Newport News has a long history dating back to the days of Jamestown, Virginia. The area which is now the city of Newport News has existed under different names and forms including Elizabeth Cittie, Warwick River Shire, Warwick County, Virginia, Warwick City, and the current independent city of Newport News.

==Newport News in Elizabeth Cittie, Warwick County==

During the 17th century, shortly after establishment of Jamestown, Virginia, in 1607, English settlers and explorers began settling the areas adjacent to Hampton Roads. In 1610, Sir Thomas Gates took possession of a nearby Native American village which became known as Kecoughtan.

In 1619, the area of Newport News was included in one of four huge corporations of the Virginia Company of London, and became known as Elizabeth Cittie, which extended west all the way to Skiffe's Creek (currently the border between Newport News and James City County. Elizabeth Cittie also included all of present-day South Hampton Roads.
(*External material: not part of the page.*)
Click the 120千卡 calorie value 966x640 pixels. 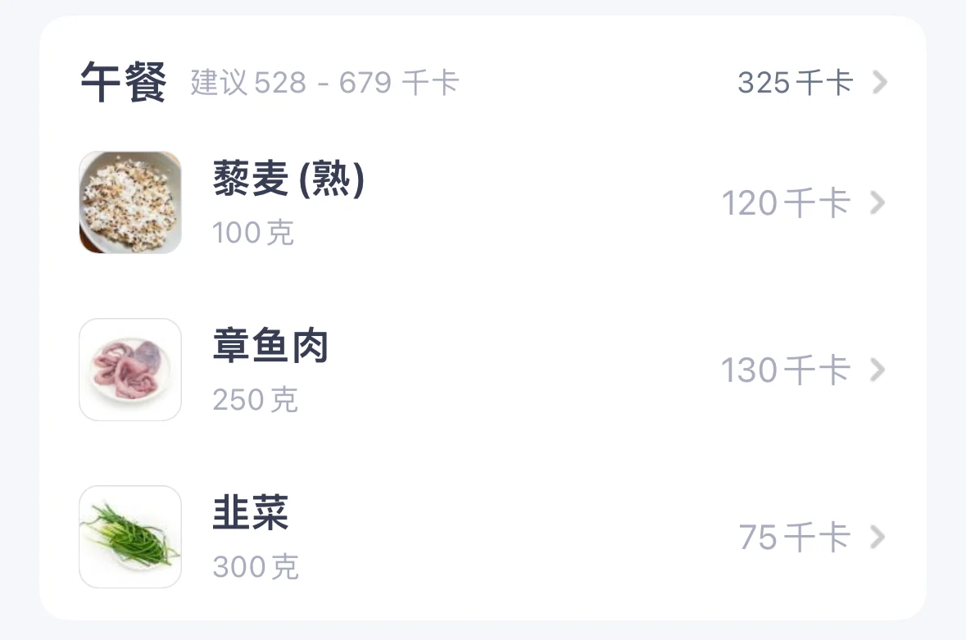786,203

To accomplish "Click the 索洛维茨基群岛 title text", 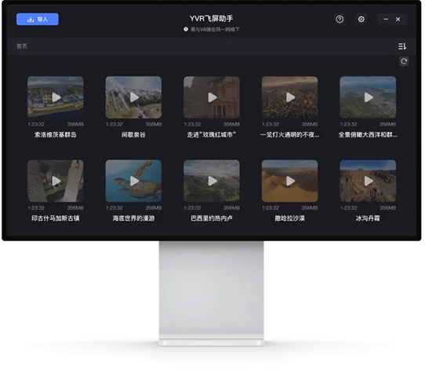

By 1634, the English colony of Virginia consisted of a total population of approximately 5,000 inhabitants and was redivided into eight shires of Virginia, which were renamed as counties shortly thereafter. The area of Newport News became part of Warwick River Shire, which became Warwick County in 1637. By 1810, the county seat was at Denbigh. For a short time in the late 19th century, the county seat was moved to Newport News.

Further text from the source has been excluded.